Now we wil prove P(l) when l is a nonempty list. Since l is nonempty, it has a head item, x, and a tail list, xs, so we can express it as (x:xs). The induction hypothesis is that EQ is true for all values of M when L is xs:

    length (xs ++ M) = length xs + length M        (hypothesis)

We would like to show that if this is the case, then EQ is also true for all values of M when L is a list x:xs whose tail is xs. We proceed as before:

    length (L ++ M)      = length L      + length M   
    length ((x:xs)++ M)  = length (x:xs) + length M
    length (x:(xs ++ M)) = length (x:xs) + length M   (by APP2)
    1 + length (xs ++ M) = length (x:xs) + length M   (by LEN2)
    1 + length (xs ++ M) = 1 + length xs + length M   (by LEN2)
        length (xs ++ M) =     length xs + length M

As this is just the induction hypothesis, we're done.

Well-Ordering

Just as standard mathematical induction is equivalent to the well-ordering principle, structural induction is also equivalent to a well-ordering principle. If the set of all structures of a certain kind admits a well-founded partial order, then every nonempty subset must have a minimal element. (This is the definition of "well-founded".) The significance of the lemma in this context is that it allows us to deduce that if there are any counterexamples to the theorem we want to prove, then there must be a minimal counterexample. If we can show the existence of the minimal counterexample implies an even smaller counterexample, we have a contradiction (since the minimal counterexample isn't minimal) and so the set of counterexamples must be empty.
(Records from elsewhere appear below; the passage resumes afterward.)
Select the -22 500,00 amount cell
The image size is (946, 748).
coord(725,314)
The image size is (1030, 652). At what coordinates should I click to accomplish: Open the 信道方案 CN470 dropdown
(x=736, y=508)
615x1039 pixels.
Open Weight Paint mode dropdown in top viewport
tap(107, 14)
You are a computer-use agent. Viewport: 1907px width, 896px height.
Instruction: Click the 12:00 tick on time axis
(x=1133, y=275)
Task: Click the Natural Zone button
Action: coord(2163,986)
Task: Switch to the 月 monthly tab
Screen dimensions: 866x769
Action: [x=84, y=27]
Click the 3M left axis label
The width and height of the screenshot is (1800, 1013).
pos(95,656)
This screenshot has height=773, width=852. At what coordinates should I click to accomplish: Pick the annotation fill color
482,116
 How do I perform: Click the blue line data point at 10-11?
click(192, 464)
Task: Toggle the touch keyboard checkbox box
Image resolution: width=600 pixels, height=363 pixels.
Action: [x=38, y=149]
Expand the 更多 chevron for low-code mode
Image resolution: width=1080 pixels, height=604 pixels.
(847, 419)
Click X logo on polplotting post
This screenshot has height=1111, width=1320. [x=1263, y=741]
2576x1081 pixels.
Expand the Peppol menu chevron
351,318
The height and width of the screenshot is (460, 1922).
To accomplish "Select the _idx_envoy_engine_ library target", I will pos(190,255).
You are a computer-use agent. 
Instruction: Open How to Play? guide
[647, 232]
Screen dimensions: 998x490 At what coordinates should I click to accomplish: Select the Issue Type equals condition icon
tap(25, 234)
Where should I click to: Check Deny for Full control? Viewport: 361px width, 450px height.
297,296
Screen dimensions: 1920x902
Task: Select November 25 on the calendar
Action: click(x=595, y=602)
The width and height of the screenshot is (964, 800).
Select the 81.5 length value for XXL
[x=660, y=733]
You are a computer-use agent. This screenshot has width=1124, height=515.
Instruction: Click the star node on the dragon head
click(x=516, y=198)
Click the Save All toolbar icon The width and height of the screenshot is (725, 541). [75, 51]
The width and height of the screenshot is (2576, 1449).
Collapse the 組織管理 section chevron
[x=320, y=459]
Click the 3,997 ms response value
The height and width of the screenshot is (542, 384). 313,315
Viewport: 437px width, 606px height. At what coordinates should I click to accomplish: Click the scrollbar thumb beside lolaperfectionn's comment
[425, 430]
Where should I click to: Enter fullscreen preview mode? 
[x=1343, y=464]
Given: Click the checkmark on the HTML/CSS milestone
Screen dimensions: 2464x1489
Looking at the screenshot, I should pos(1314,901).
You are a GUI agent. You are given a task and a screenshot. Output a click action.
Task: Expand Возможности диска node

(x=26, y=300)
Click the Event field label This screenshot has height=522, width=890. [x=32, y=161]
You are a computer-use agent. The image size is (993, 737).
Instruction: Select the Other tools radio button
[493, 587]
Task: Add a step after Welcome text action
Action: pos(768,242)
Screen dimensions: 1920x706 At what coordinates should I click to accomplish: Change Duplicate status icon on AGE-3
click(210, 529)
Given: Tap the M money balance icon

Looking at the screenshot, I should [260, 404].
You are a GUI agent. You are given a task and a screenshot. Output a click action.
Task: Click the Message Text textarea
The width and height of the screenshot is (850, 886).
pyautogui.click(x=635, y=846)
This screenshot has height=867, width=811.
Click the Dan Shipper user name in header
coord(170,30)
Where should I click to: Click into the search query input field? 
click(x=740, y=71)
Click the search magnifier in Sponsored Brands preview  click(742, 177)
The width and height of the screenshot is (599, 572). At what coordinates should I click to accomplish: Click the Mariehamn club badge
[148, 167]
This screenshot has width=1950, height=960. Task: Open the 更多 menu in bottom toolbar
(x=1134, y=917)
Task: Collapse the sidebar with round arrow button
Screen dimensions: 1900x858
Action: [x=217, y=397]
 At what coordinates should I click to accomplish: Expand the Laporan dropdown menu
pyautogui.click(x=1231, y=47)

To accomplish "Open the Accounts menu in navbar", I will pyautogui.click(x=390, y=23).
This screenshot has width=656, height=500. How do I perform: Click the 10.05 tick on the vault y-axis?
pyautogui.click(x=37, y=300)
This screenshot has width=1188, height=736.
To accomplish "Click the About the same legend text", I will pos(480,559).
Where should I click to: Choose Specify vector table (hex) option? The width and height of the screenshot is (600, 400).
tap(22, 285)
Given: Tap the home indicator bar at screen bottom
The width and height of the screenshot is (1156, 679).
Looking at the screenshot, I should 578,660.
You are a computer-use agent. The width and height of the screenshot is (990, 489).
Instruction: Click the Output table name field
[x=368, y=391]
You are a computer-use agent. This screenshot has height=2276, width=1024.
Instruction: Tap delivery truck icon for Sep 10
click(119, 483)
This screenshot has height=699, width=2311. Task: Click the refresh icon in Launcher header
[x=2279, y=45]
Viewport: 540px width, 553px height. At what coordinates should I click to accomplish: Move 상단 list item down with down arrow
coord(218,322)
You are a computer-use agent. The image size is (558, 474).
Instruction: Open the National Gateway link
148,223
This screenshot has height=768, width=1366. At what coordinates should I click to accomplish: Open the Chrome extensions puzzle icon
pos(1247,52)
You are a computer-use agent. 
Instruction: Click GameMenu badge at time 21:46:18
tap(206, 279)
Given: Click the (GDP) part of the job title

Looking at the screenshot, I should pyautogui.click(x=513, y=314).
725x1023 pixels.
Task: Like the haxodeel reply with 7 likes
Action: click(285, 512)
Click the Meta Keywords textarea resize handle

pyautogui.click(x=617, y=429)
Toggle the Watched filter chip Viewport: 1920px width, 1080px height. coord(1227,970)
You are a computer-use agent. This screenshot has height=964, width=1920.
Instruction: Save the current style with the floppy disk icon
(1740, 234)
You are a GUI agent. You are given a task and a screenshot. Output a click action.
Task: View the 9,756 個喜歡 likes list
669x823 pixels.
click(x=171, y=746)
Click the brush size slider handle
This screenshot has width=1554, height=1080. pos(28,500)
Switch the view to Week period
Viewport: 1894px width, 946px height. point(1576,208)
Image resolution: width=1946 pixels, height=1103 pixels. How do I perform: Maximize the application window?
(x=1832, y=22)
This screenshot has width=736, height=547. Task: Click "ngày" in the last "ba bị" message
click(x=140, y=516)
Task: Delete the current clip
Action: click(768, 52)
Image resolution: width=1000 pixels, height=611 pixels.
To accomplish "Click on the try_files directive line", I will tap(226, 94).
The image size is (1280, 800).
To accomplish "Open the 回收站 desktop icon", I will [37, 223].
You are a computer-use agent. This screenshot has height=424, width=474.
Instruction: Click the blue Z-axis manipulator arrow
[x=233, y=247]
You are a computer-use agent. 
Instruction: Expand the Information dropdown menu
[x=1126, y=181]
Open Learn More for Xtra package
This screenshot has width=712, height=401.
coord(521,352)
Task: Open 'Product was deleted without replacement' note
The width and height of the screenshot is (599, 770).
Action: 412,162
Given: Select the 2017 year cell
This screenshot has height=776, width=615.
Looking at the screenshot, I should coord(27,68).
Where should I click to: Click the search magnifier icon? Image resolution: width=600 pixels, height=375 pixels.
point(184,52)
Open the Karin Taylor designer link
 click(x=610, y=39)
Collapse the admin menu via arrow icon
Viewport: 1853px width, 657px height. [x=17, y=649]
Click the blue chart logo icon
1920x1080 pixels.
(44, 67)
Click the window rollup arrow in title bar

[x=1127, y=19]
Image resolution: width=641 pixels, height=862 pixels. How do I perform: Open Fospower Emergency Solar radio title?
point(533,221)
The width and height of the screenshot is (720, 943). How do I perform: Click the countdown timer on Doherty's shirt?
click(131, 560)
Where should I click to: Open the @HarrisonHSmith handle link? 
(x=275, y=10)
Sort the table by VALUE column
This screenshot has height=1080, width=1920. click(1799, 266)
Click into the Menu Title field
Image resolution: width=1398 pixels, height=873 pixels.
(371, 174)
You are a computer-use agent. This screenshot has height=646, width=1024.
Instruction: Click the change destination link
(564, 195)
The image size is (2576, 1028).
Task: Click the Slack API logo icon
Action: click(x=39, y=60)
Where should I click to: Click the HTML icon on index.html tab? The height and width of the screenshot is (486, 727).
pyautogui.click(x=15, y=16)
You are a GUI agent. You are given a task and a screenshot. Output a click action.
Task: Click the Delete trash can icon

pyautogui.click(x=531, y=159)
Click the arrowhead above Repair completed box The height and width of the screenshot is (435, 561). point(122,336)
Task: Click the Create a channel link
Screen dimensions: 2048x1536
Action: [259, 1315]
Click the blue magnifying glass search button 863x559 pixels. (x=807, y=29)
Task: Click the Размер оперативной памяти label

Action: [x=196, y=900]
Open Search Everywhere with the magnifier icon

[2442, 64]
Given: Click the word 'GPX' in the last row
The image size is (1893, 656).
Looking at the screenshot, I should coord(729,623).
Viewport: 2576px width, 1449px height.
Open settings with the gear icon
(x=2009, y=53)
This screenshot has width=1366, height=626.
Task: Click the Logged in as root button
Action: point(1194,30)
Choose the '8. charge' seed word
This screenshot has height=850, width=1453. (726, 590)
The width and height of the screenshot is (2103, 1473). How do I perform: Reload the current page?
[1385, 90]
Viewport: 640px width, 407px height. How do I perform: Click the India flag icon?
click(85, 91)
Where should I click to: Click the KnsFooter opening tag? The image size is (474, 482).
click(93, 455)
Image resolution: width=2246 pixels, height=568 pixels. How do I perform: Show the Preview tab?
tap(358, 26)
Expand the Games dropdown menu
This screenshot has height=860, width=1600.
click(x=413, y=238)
As an example of this type of argument, consider the set of all binary trees. We will show that the number of leaves in a binary tree is one more than the number of interior nodes. Suppose there is a counterexample; then there must exist one with the minimal possible number of interior nodes. This counterexample, C, has n interior nodes and l leaves, where n+1 ≠ l. Moreover, C must be nontrivial, because the trivial tree has n = 0 and l = 1 and is therefore not a counterexample. C therefore has at least leaf whose parent node is an interior node. Delete this leaf and its parent from the tree, promoting the leaf's sibling node to the position formerly occupied by its parent. This reduces both n and l by 1, so the new tree also has n+1 ≠ l and is therefore a smaller counterexample. But by hypothesis, C was already the smallest counterexample; therefore, the supposition that there were any counterexamples to begin with must have been false. The partial ordering implied by 'smaller' here is the one that says that S < T whenever S has fewer nodes than T.

Structural recursion

Structural recursion bears the same relationship to structural induction as ordinary recursion bears to ordinary mathematical induction.